- YOUR TASKS:
a) In the passage on the NSA amendment vote, whom did the White House send to the Hill to meet with each party?
b) From the passage on the NSA amendment vote, reproduce the text starting with "The most publicized" and going on through "whipping against it.".

- DOCUMENT SECTION:
[start]
The most publicized amendment of the defense appropriations amendment voting process was certainly the Amash-Conyers "Defund the NSA" amendment, which would have severely curbed the NSA's blanket surveillance powers. The Republican leadership tried to prevent the bill from even getting to a vote. The White House vehemently opposed it and sent NSA Director Keith Alexander to the Hill to have closed, separate meetings with each party to fear monger against the bill and dissuade members of Congress from voting for it.  The party leadership on both sides of the aisle were furiously whipping against it.

Unfortunately, it failed 205 to 217. However, it surpassed many people's expectations; the slim margin of defeat sent a powerful message, and the bill's backers in and out of Congress are not going to let the issue die easily. 111 Democrats (a majority) and 94 Republicans voted for it. 134 Republicans and 83 Democrats voted against it.

Who deserves the credit--or, more aptly, the blame--for the defeat of this bill?
[end]
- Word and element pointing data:
[start]
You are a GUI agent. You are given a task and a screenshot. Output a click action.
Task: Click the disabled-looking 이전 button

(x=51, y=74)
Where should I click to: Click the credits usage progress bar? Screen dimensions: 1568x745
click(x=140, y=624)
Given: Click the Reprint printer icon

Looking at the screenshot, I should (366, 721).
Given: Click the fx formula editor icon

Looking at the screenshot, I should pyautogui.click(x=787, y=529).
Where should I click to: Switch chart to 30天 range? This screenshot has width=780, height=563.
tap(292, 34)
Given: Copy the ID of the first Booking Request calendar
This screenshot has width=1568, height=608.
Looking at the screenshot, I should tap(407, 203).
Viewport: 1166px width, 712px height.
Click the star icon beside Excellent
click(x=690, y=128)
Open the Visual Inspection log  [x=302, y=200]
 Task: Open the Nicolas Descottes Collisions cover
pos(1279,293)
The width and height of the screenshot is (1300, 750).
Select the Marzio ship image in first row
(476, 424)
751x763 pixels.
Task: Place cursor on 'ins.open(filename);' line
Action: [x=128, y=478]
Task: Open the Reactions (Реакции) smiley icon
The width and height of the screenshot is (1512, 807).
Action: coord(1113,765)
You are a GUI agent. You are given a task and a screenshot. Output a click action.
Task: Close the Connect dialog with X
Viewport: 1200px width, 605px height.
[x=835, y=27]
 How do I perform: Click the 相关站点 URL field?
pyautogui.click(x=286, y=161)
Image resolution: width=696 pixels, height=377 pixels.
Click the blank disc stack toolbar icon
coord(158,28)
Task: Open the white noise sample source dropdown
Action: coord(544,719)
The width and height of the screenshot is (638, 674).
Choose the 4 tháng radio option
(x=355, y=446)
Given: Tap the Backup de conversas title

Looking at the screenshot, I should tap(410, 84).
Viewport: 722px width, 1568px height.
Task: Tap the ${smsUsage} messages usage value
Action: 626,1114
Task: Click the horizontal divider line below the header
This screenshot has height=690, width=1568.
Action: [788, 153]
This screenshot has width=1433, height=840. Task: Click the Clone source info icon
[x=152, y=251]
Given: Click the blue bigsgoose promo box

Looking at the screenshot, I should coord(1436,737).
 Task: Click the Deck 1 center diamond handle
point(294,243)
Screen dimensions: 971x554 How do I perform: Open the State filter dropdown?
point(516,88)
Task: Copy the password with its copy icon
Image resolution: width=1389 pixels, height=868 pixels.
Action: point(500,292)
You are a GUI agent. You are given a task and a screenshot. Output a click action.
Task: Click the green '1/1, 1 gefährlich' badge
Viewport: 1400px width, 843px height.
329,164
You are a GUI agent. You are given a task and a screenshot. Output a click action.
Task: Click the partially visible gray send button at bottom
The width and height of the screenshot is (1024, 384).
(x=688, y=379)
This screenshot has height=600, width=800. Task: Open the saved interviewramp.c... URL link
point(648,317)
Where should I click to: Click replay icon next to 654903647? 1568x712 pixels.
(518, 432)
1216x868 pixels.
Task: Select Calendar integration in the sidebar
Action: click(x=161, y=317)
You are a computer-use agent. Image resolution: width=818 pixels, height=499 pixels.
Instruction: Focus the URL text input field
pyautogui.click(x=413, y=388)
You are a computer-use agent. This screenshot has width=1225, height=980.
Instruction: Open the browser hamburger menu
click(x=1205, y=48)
[end]
- SOLUTIONS TO THE PROBLEMS:
a) NSA Director Keith Alexander.

b)
The most publicized amendment of the defense appropriations amendment voting process was certainly the Amash-Conyers "Defund the NSA" amendment, which would have severely curbed the NSA's blanket surveillance powers. The Republican leadership tried to prevent the bill from even getting to a vote. The White House vehemently opposed it and sent NSA Director Keith Alexander to the Hill to have closed, separate meetings with each party to fear monger against the bill and dissuade members of Congress from voting for it.  The party leadership on both sides of the aisle were furiously whipping against it.